What is glaucoma?
Glaucoma is an eye disease characterized by a gradual loss of nerve cells in the eye, often, but not always as a result of high pressure in the eye; a bad blood perfusion of the optic nerve may also play a role.
Untreated glaucoma may lead to blindness
The dead nerve cells of the eye cannot be replaced which means that the resulting vision loss is irreversible! Hence the importance of early detection and treatment of glaucoma before major loss of vision has occurred.
Glaucoma is an insidious and treacherous disease
People with glaucoma rarely notice any symptom until the disease is well advanced. There are two reasons for that: first, glaucoma does not cause any subjective complaint, such as eye pain or strain, and second, your visual acuity will be preserved until late in the disease process. You won’t be bothered by hazy vision and you will be able to discriminate the smallest details (reading vision) for a long period of time.
The damage caused by glaucoma starts as a slow but progressive shrinkage of the visual field outside the central zone of vision. The visual field is defined as the entire image our eye perceives when fixating a specific point in space. The fixation point and the small area surrounding it constitute the central visual field, an area that is spared until late in the disease process which explains why as a glaucoma patient you will retain reading vision for a long time. Glaucomatous damage will first occur in areas outside the central visual field and will progress very slowly, so slowly that you will not notice it. Moreover, defects in the visual field are not perceived as missing areas or black spots in the visual field, because our brain uses information from neighbouring healthy areas to fill in the defects. This compensation strategy will only fail in advanced disease when the brain no longer receives enough information from the eye to compensate for the large and profound defects in the visual field. At that point the eye has already lost a substantial amount of the visual field.

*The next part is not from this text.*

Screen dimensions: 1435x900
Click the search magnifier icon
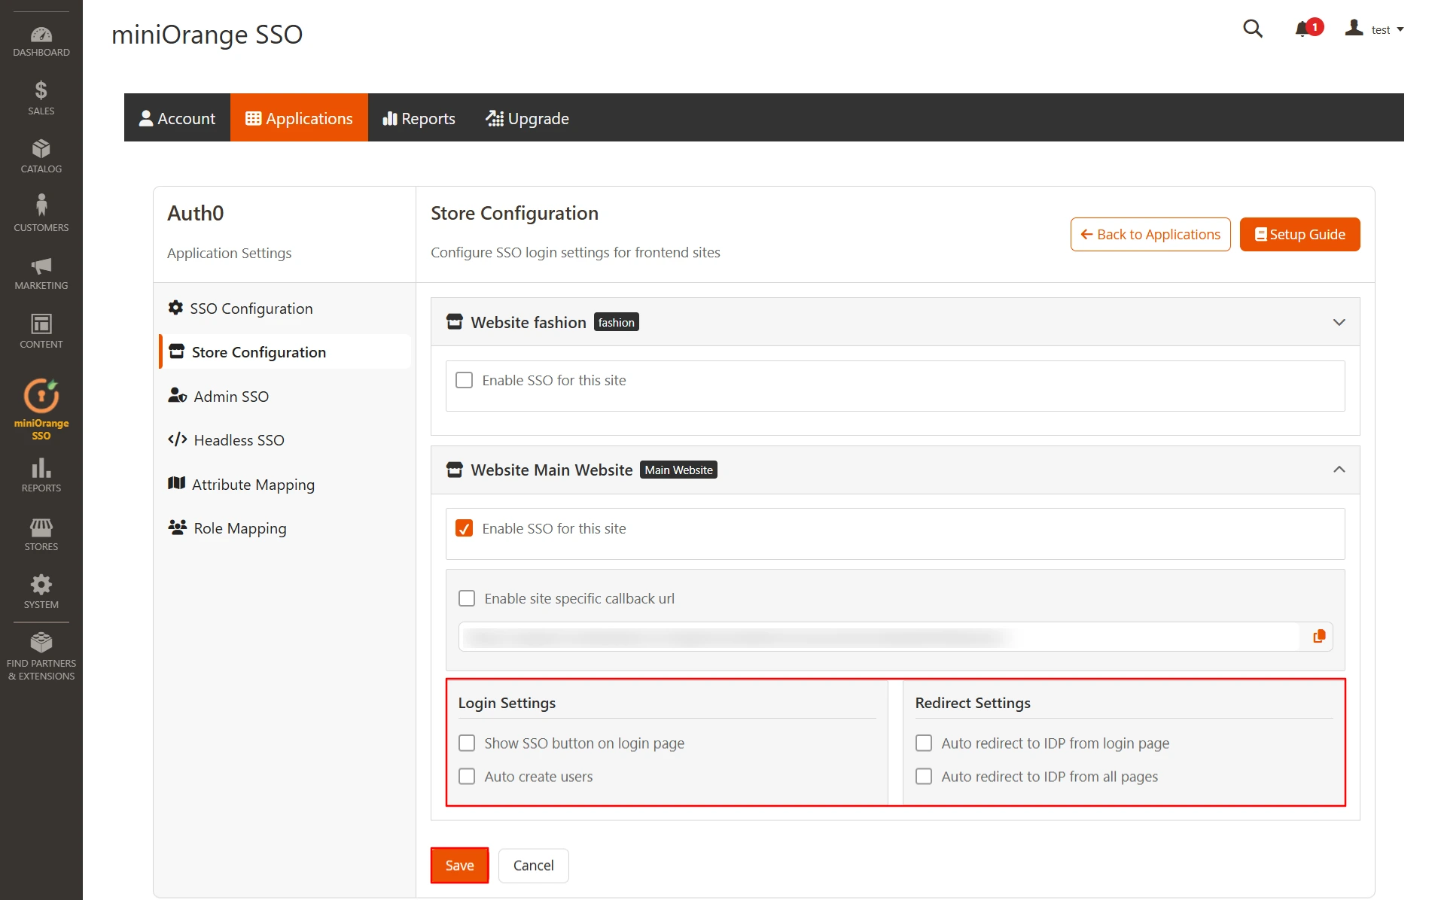1252,29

The photos show the image seen by a left eye. Below each photo is the corresponding visual field obtained by the ophthalmologist (see perimetry) . Visual field defects are shown as black areas. The normal visual field always displays a black spot, the so called blind spot which corresponds to the area where the optic nerve leaves the eye. This area is devoid of retinal tissue and hence there is no image formation at that spot. We are not aware of this blind spot because the brain fills in the defect as explained above. Likewise, the glaucoma patient will not notice visual field defects as the same compensation mechanism will operate. Therefore the patient with early glaucoma will not see the children crossing the road at his right ( middle photo) when he looks at the traffic in front of him (the 4 yellow dots indicate the point of fixation). He will not be aware of his visual field deficit. Even in more advanced gllaucoma the brain is still capable of producing an acceptable image, although the patient will miss a lot of detail without realizing it (right photo).
In the advanced stages of the disese, the the brain is no longer able to compensate for the loss of information and only then will the patient become aware of his serious handicap (lower photo).
In end stage disease the central visual field will also disappear leading to blindness. Glaucoma is a bilateral disease but the damage is often asymmetrical, more advanced in one eye than in the other.
Blindness from glaucoma is a preventable disease.
Your eye doctor has a wide range of therapeutic options to preserve your visual function and to stop further deterioration. This is why it is so crucial to detect glaucoma in an early stage before the advent of significant visual loss. A comprehensive examination by a qualified eye doctor is a must as it is the only reliable way to diagnose glaucoma.